[Records contained in a dataset]
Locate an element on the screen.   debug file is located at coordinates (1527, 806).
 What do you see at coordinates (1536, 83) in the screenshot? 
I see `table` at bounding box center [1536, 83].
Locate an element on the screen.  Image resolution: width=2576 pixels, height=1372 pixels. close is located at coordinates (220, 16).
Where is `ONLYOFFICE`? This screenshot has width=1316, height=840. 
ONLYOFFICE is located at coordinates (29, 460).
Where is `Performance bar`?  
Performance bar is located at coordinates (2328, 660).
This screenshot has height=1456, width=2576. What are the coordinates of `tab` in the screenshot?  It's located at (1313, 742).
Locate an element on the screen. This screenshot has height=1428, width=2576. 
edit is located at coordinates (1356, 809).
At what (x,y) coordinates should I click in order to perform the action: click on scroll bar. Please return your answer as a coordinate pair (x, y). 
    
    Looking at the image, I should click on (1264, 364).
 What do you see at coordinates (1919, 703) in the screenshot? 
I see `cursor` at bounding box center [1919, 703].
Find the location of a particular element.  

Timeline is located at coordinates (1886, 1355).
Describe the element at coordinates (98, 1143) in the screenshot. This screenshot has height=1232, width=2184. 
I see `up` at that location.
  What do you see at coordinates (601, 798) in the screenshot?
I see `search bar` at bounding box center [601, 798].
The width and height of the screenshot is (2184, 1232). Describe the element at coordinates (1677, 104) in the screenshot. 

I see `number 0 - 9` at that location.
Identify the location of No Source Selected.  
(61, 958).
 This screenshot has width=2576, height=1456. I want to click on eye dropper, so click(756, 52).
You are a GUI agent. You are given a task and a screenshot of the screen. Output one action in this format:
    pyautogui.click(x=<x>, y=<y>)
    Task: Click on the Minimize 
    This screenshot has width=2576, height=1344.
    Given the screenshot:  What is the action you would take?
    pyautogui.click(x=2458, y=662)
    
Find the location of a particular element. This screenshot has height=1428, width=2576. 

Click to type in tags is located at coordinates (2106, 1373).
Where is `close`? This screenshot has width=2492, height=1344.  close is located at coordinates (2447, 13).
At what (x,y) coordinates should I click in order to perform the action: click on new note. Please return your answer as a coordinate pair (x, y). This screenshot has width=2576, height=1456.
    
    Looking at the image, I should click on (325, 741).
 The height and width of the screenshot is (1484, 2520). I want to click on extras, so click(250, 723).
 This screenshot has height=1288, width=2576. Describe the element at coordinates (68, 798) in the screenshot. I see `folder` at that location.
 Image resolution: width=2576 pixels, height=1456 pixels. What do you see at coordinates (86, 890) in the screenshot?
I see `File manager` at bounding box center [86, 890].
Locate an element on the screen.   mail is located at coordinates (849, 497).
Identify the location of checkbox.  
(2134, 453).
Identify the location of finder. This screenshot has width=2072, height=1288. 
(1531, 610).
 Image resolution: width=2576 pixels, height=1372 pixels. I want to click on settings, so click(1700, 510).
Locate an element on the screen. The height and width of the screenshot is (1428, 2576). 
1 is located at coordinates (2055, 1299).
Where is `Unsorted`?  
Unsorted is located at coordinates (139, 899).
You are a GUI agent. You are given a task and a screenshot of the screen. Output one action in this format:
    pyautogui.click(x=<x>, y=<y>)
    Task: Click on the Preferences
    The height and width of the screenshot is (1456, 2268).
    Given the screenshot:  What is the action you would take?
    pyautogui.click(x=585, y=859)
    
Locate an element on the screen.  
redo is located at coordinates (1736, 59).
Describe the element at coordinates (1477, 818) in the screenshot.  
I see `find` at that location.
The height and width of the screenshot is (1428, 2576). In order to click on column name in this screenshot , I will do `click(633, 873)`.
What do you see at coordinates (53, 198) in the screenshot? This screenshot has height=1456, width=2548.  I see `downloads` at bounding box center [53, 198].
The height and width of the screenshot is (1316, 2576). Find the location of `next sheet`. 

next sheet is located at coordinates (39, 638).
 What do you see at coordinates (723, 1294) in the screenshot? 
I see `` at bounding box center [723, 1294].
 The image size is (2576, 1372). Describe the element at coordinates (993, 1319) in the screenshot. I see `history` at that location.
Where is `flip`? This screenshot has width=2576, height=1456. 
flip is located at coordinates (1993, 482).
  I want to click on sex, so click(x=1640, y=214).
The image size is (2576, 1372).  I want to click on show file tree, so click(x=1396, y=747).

YOUR TASK. Rewrite every line of the items above as a numbered list, leaving out the blank lines.

FINAL ANSWER.
1. Locate an element on the screen.   debug file is located at coordinates (1527, 806).
2.  What do you see at coordinates (1536, 83) in the screenshot? 
3. I see `table` at bounding box center [1536, 83].
4. Locate an element on the screen.  Image resolution: width=2576 pixels, height=1372 pixels. close is located at coordinates (220, 16).
5. Where is `ONLYOFFICE`? This screenshot has width=1316, height=840. 
6. ONLYOFFICE is located at coordinates (29, 460).
7. Where is `Performance bar`?  
8. Performance bar is located at coordinates (2328, 660).
9. This screenshot has height=1456, width=2576. What are the coordinates of `tab` in the screenshot?  It's located at (1313, 742).
10. Locate an element on the screen. This screenshot has height=1428, width=2576. 
11. edit is located at coordinates (1356, 809).
12. At what (x,y) coordinates should I click in order to perform the action: click on scroll bar. Please return your answer as a coordinate pair (x, y). 
13.     Looking at the image, I should click on (1264, 364).
14.  What do you see at coordinates (1919, 703) in the screenshot? 
15. I see `cursor` at bounding box center [1919, 703].
16. Find the location of a particular element.  
17. Timeline is located at coordinates (1886, 1355).
18. Describe the element at coordinates (98, 1143) in the screenshot. This screenshot has height=1232, width=2184. 
19. I see `up` at that location.
20.   What do you see at coordinates (601, 798) in the screenshot?
21. I see `search bar` at bounding box center [601, 798].
22. The width and height of the screenshot is (2184, 1232). Describe the element at coordinates (1677, 104) in the screenshot. 
23. I see `number 0 - 9` at that location.
24. Identify the location of No Source Selected.  
25. (61, 958).
26.  This screenshot has width=2576, height=1456. I want to click on eye dropper, so click(756, 52).
27. You are a GUI agent. You are given a task and a screenshot of the screen. Output one action in this format:
28.     pyautogui.click(x=<x>, y=<y>)
29.     Task: Click on the Minimize 
30.     This screenshot has width=2576, height=1344.
31.     Given the screenshot:  What is the action you would take?
32.     pyautogui.click(x=2458, y=662)
33. Find the location of a particular element. This screenshot has height=1428, width=2576. 
34. Click to type in tags is located at coordinates (2106, 1373).
35. Where is `close`? This screenshot has width=2492, height=1344.  close is located at coordinates (2447, 13).
36. At what (x,y) coordinates should I click in order to perform the action: click on new note. Please return your answer as a coordinate pair (x, y). This screenshot has width=2576, height=1456.
37.     Looking at the image, I should click on (325, 741).
38.  The height and width of the screenshot is (1484, 2520). I want to click on extras, so click(250, 723).
39.  This screenshot has height=1288, width=2576. Describe the element at coordinates (68, 798) in the screenshot. I see `folder` at that location.
40.  Image resolution: width=2576 pixels, height=1456 pixels. What do you see at coordinates (86, 890) in the screenshot?
41. I see `File manager` at bounding box center [86, 890].
42. Locate an element on the screen.   mail is located at coordinates (849, 497).
43. Identify the location of checkbox.  
44. (2134, 453).
45. Identify the location of finder. This screenshot has width=2072, height=1288. 
46. (1531, 610).
47.  Image resolution: width=2576 pixels, height=1372 pixels. I want to click on settings, so click(1700, 510).
48. Locate an element on the screen. The height and width of the screenshot is (1428, 2576). 
49. 1 is located at coordinates (2055, 1299).
50. Where is `Unsorted`?  
51. Unsorted is located at coordinates (139, 899).
52. You are a GUI agent. You are given a task and a screenshot of the screen. Output one action in this format:
53.     pyautogui.click(x=<x>, y=<y>)
54.     Task: Click on the Preferences
55.     The height and width of the screenshot is (1456, 2268).
56.     Given the screenshot:  What is the action you would take?
57.     pyautogui.click(x=585, y=859)
58. Locate an element on the screen.  
59. redo is located at coordinates (1736, 59).
60. Describe the element at coordinates (1477, 818) in the screenshot.  
61. I see `find` at that location.
62. The height and width of the screenshot is (1428, 2576). In order to click on column name in this screenshot , I will do `click(633, 873)`.
63. What do you see at coordinates (53, 198) in the screenshot? This screenshot has height=1456, width=2548.  I see `downloads` at bounding box center [53, 198].
64. The height and width of the screenshot is (1316, 2576). Find the location of `next sheet`. 
65. next sheet is located at coordinates (39, 638).
66.  What do you see at coordinates (723, 1294) in the screenshot? 
67. I see `` at bounding box center [723, 1294].
68.  The image size is (2576, 1372). Describe the element at coordinates (993, 1319) in the screenshot. I see `history` at that location.
69. Where is `flip`? This screenshot has width=2576, height=1456. 
70. flip is located at coordinates (1993, 482).
71.   I want to click on sex, so click(x=1640, y=214).
72. The image size is (2576, 1372).  I want to click on show file tree, so click(x=1396, y=747).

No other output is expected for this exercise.